● **Description of the task**:
Task for the records below: copy exactly from the first line on, stopping once the line with "专家风采 (456, 33)" is copied, and leave out the pictures.

************

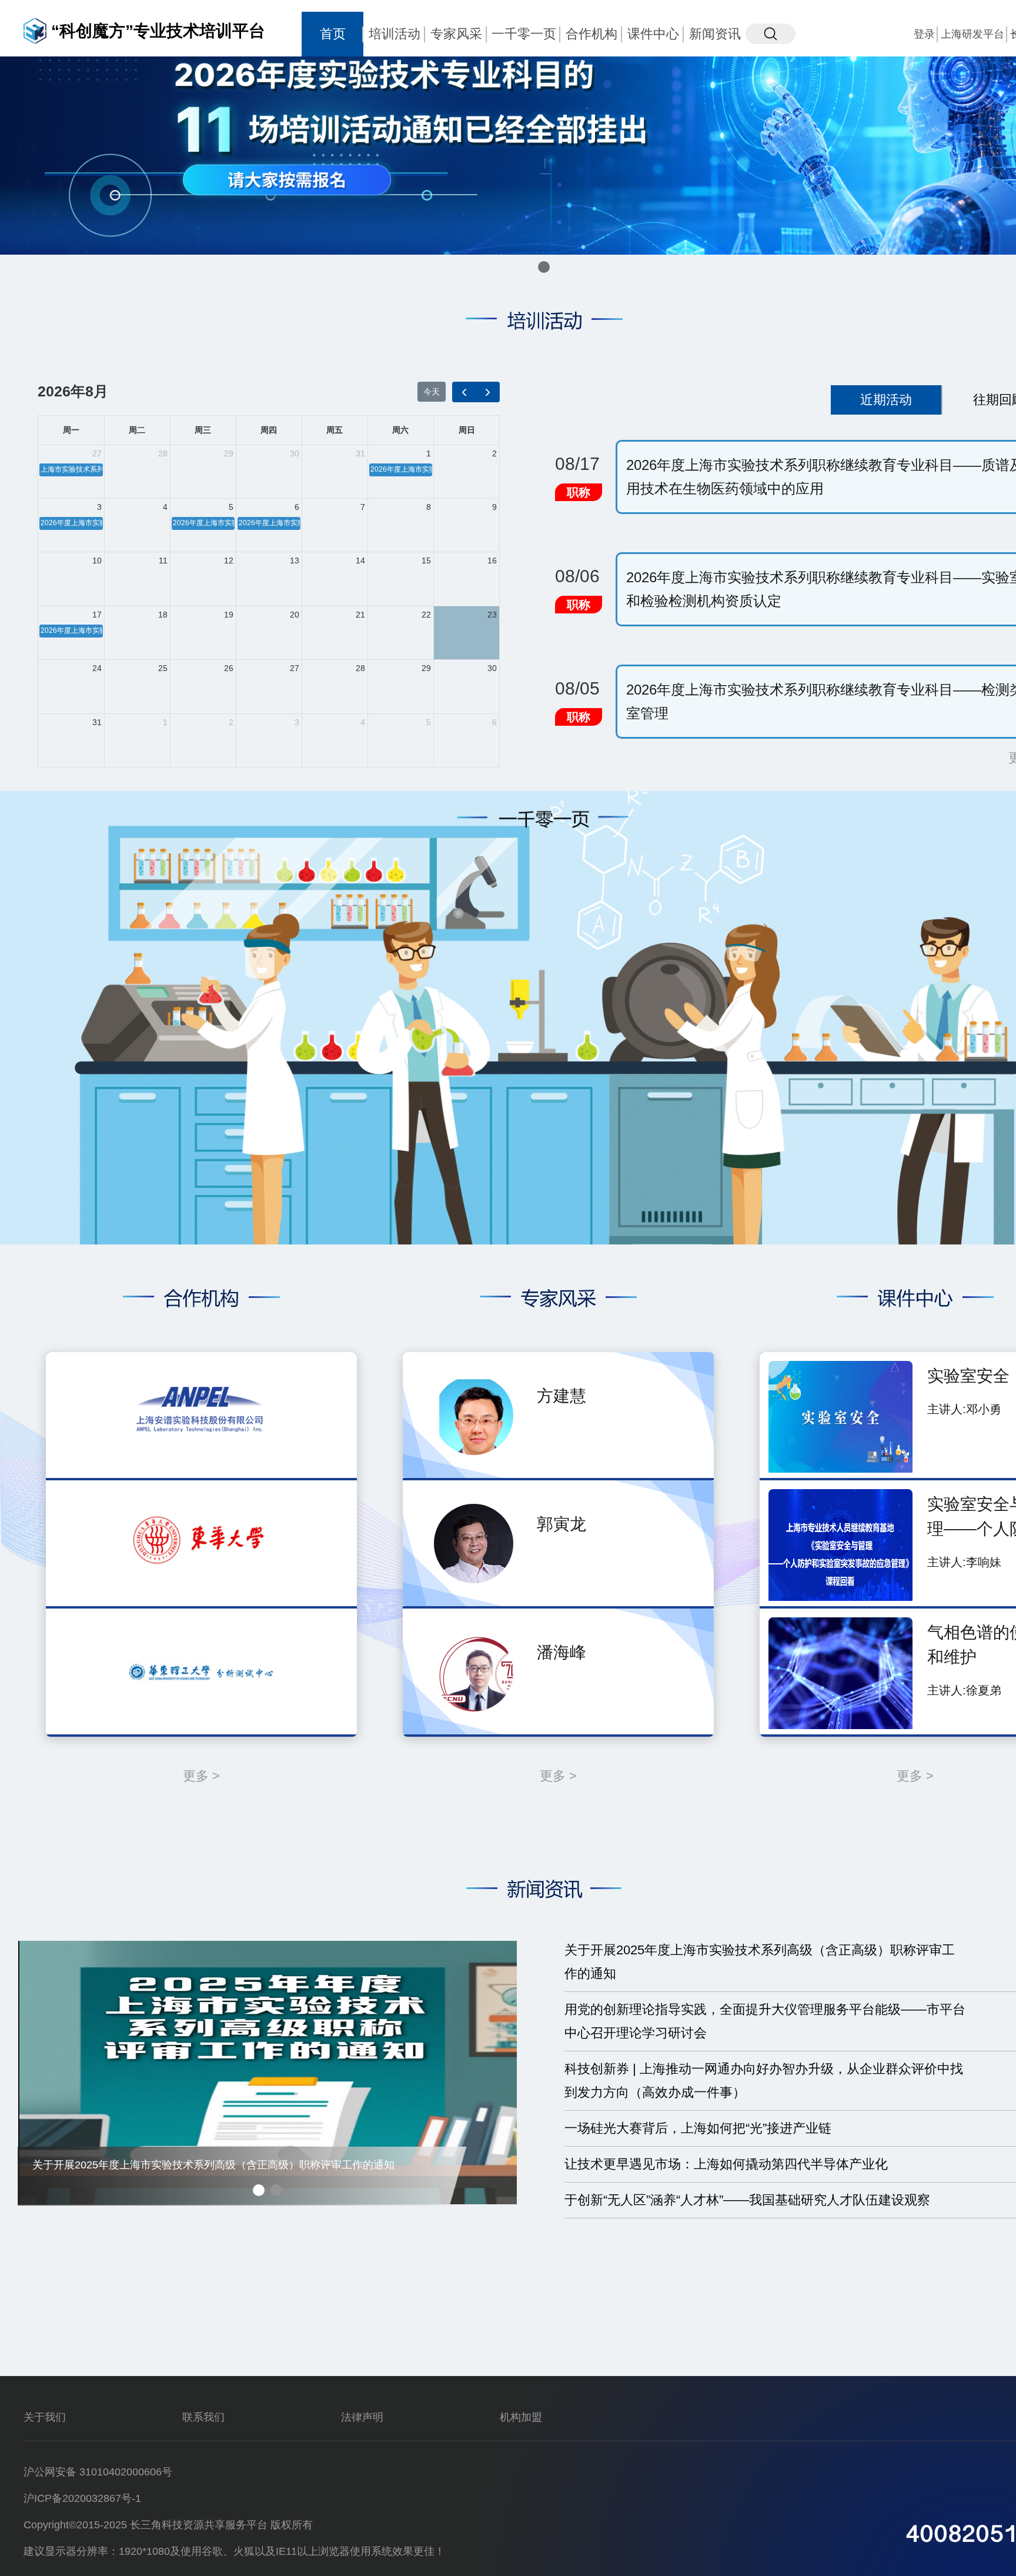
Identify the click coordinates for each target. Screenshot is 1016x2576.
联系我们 (203, 2417)
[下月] (488, 392)
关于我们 (45, 2417)
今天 (431, 391)
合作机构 (591, 33)
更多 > (201, 1776)
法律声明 (362, 2417)
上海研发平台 (972, 34)
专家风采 (456, 33)
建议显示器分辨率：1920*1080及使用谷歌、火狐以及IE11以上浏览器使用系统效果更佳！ (234, 2551)
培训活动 (394, 33)
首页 (333, 33)
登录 (924, 34)
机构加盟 (521, 2417)
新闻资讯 (715, 33)
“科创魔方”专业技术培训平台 (158, 31)
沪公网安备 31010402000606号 (98, 2472)
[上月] (464, 392)
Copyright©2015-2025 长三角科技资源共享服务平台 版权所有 (168, 2525)
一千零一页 (524, 33)
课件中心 (653, 33)
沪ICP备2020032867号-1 (82, 2498)
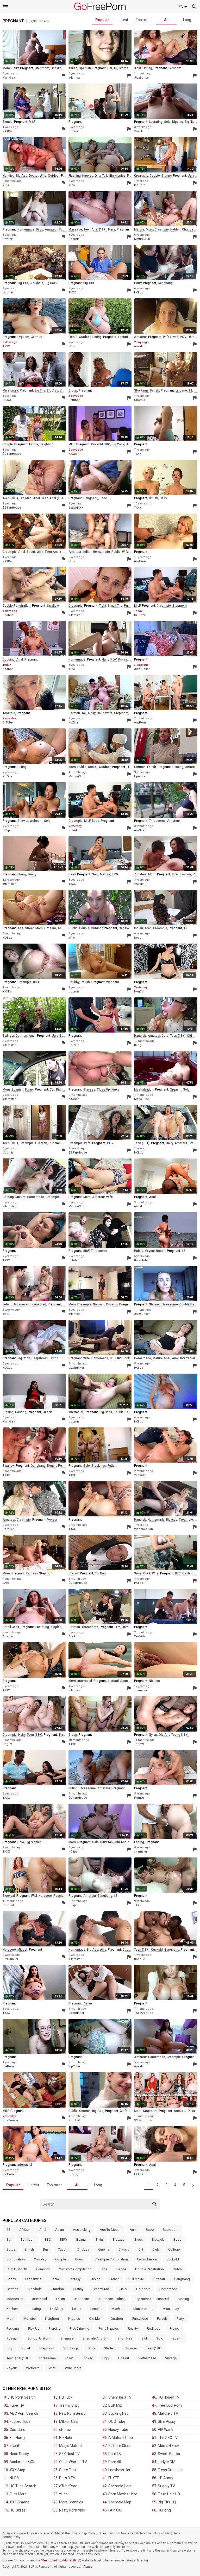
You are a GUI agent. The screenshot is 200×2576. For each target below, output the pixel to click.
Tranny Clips (69, 2405)
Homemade (168, 2289)
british (153, 498)
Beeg (137, 937)
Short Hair (124, 2338)
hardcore (45, 1896)
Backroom (170, 2230)
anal (137, 68)
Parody (162, 2319)
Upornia (73, 131)
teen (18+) (10, 498)
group (72, 390)
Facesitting (33, 2279)
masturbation (143, 1089)
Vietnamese (147, 2358)
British (29, 2249)
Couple (60, 2259)
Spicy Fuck (67, 2470)
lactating (155, 122)
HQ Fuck (65, 2397)
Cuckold (172, 2259)
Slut (144, 2338)
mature (139, 229)
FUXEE (113, 2478)
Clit (141, 2249)
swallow (53, 605)
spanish (85, 68)
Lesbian (96, 2309)
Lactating (34, 2309)
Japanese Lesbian (112, 2299)
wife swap (170, 337)
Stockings (71, 2348)
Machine (117, 2309)
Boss (177, 2239)
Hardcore (143, 2289)
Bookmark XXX (22, 2462)
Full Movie (136, 2279)
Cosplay (40, 2259)
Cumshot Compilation (75, 2269)
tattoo (53, 1358)
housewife (105, 713)
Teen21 (139, 1744)
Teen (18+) (154, 2348)
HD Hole (65, 2438)
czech (47, 1412)
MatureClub (142, 239)
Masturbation (143, 2309)
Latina (76, 2309)
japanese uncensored (29, 1304)
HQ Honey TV (168, 2397)
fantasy (32, 1573)
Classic (123, 2249)
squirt (31, 552)
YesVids (139, 1475)
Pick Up (34, 2328)
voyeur (65, 390)
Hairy (123, 2289)
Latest (123, 20)
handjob (9, 175)
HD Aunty (165, 2478)
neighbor (46, 444)
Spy (9, 2348)
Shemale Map (119, 2502)
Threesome (47, 2358)
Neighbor (52, 2319)
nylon (153, 1734)
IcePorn (139, 185)
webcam (36, 821)
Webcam (33, 2368)
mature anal (161, 1358)
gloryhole (36, 283)
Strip (91, 2348)
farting (139, 1842)
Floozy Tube (118, 2429)
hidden (175, 229)
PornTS (114, 2454)
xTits (6, 185)
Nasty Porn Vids (72, 2510)
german (36, 337)
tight (102, 605)
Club (155, 2249)
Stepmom (46, 2348)
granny (166, 175)
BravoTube (141, 1260)
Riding (174, 2328)
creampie (141, 175)
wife (43, 175)
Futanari (159, 2279)
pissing (177, 767)
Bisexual (119, 2239)
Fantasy (74, 2279)
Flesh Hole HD (169, 2494)
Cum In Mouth (17, 2269)
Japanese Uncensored (152, 2299)
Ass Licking (82, 2230)
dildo (39, 229)
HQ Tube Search (23, 2486)
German (12, 2289)
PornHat (8, 1905)
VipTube (74, 2066)
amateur (51, 229)
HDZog (7, 1367)
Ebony (11, 2279)
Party (180, 2319)
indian (87, 552)
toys (62, 229)
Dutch (177, 2269)
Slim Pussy (167, 2421)
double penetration (16, 605)
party (137, 283)
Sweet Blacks (169, 2454)
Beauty (81, 2239)
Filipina (95, 2279)
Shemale (66, 2338)
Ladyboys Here (120, 2470)
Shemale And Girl (95, 2338)
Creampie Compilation (111, 2259)
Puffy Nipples (108, 2328)
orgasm (23, 337)
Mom (10, 2319)
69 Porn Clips (119, 2446)
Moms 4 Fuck (168, 2446)
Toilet (69, 2358)
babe (103, 498)
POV (183, 337)
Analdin (139, 346)
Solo (159, 2338)
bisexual (9, 1896)
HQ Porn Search (23, 2397)
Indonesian (15, 2299)
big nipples (117, 175)
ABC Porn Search (24, 2413)
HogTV (138, 991)
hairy (14, 68)
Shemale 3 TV (120, 2397)
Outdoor (117, 2319)
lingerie (181, 390)
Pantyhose (140, 2319)
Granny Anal (101, 2289)
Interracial (39, 2299)
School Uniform (39, 2338)
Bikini (100, 2239)
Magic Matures (71, 2446)
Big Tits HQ (167, 2502)
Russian (12, 2338)
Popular (102, 20)
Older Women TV (73, 2462)
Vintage (171, 2358)
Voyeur (12, 2368)
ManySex (9, 77)
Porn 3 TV (67, 2478)
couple (155, 175)
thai (64, 1197)
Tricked (87, 2358)
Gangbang (182, 2279)
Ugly (105, 2358)
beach (160, 1251)
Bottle (11, 2249)
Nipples (74, 2319)
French (114, 2279)
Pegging (13, 2328)
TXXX (72, 292)
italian (72, 68)
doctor (33, 175)
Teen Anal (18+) (18, 2358)
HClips (138, 292)
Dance (121, 2269)
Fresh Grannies (170, 2470)
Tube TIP (17, 2405)
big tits (22, 283)
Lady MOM (166, 2462)
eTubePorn (68, 2486)
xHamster (75, 77)
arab (148, 928)
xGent (14, 2446)
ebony (21, 874)
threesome (157, 821)
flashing (74, 175)
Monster (29, 2319)
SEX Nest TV (69, 2454)
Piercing (55, 2328)
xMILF (6, 1314)
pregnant (26, 68)
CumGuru (17, 2429)
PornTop (9, 1529)
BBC (107, 444)
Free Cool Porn (170, 2405)
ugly (191, 175)
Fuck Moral (18, 2494)
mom (6, 68)
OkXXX (7, 400)
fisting (147, 68)
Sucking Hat (118, 2413)
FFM (117, 1627)
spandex (126, 1681)
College (174, 2249)
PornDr (139, 1797)
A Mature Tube (120, 2438)
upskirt (56, 68)
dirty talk (101, 175)
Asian (59, 2230)
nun (103, 1573)
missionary (10, 390)
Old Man (95, 2319)
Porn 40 (114, 2462)
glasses (89, 1089)
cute (165, 1035)
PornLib (73, 1045)
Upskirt (123, 2358)
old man (26, 498)
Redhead (153, 2328)
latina (33, 444)
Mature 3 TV (168, 2413)
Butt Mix (115, 2405)
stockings (141, 390)
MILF (32, 122)
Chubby (83, 2249)
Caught (63, 2249)
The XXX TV (168, 2438)
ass (65, 68)
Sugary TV (166, 2486)
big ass (21, 175)
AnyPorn (140, 561)
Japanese (81, 2299)
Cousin (80, 2259)
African (24, 2230)
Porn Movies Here (122, 2494)
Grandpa (57, 2289)
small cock (142, 1573)
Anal (42, 2230)
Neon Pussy (19, 2454)
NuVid (72, 830)
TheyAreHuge (143, 2013)
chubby (187, 229)
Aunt (133, 2230)
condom (131, 928)
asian (87, 2003)
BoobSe (8, 615)
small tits (115, 605)
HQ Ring (164, 2510)
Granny (78, 2289)
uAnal (138, 1206)
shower (22, 821)
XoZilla (138, 131)
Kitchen (12, 2309)
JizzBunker (142, 77)
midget (22, 1949)
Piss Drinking (79, 2328)
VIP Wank (165, 2429)
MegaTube (141, 1099)
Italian (60, 2299)
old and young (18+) (174, 1734)
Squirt (25, 2348)
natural (113, 1681)
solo (167, 122)
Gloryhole (34, 2289)
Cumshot (43, 2269)
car (109, 68)
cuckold (97, 444)
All (166, 20)
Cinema (103, 2249)
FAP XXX (115, 2510)
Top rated (144, 20)
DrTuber (74, 400)
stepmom (42, 68)
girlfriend (125, 68)
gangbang (165, 283)
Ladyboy (56, 2309)
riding (22, 767)
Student (110, 2348)
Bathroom (28, 2239)
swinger (8, 1035)
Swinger (131, 2348)
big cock (51, 283)
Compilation (16, 2259)
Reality (133, 2328)
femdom (174, 68)
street (29, 928)
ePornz (65, 2429)
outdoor (53, 175)
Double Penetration (149, 2269)
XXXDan (8, 131)
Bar (9, 2239)
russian (55, 1143)
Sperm (177, 2338)
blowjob (171, 1519)
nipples (177, 122)
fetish (72, 337)
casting (8, 1197)
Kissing (183, 2299)
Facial (55, 2279)
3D (96, 1573)
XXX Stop (17, 2470)
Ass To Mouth (110, 2230)
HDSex (7, 937)
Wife (52, 2368)
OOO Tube (116, 2421)
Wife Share (73, 2368)
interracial (187, 1358)
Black (138, 2239)
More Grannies (71, 2502)
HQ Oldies (18, 2510)
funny (32, 874)
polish (85, 982)
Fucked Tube (20, 2421)
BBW (115, 874)
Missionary (170, 2309)
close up (103, 1089)
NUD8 (14, 2478)
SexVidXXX (75, 507)
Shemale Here (120, 2486)
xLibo (63, 2494)
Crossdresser (147, 2259)
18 (115, 68)
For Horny (17, 2438)
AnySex (7, 239)
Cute (104, 2269)
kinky (91, 713)
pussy (128, 605)
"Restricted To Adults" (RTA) (61, 2560)
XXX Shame (19, 2502)
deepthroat (40, 1358)
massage (75, 229)
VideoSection (143, 1529)
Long (187, 20)
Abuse (87, 2566)
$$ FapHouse (12, 454)
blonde (7, 122)
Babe (150, 2230)
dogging (9, 659)
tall (84, 713)
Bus (46, 2249)
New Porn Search (73, 2413)
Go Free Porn (100, 6)
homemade (25, 229)
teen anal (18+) (95, 229)
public (116, 552)
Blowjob (158, 2239)
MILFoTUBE (68, 2421)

************

● **Result**:
Identify the click coordinates for each target. Screenshot is 1016x2576.
联系我们 (203, 2417)
[下月] (488, 392)
关于我们 (45, 2417)
今天 (431, 391)
合作机构 (591, 33)
更多 > (201, 1776)
法律声明 (362, 2417)
上海研发平台 (972, 34)
专家风采 (456, 33)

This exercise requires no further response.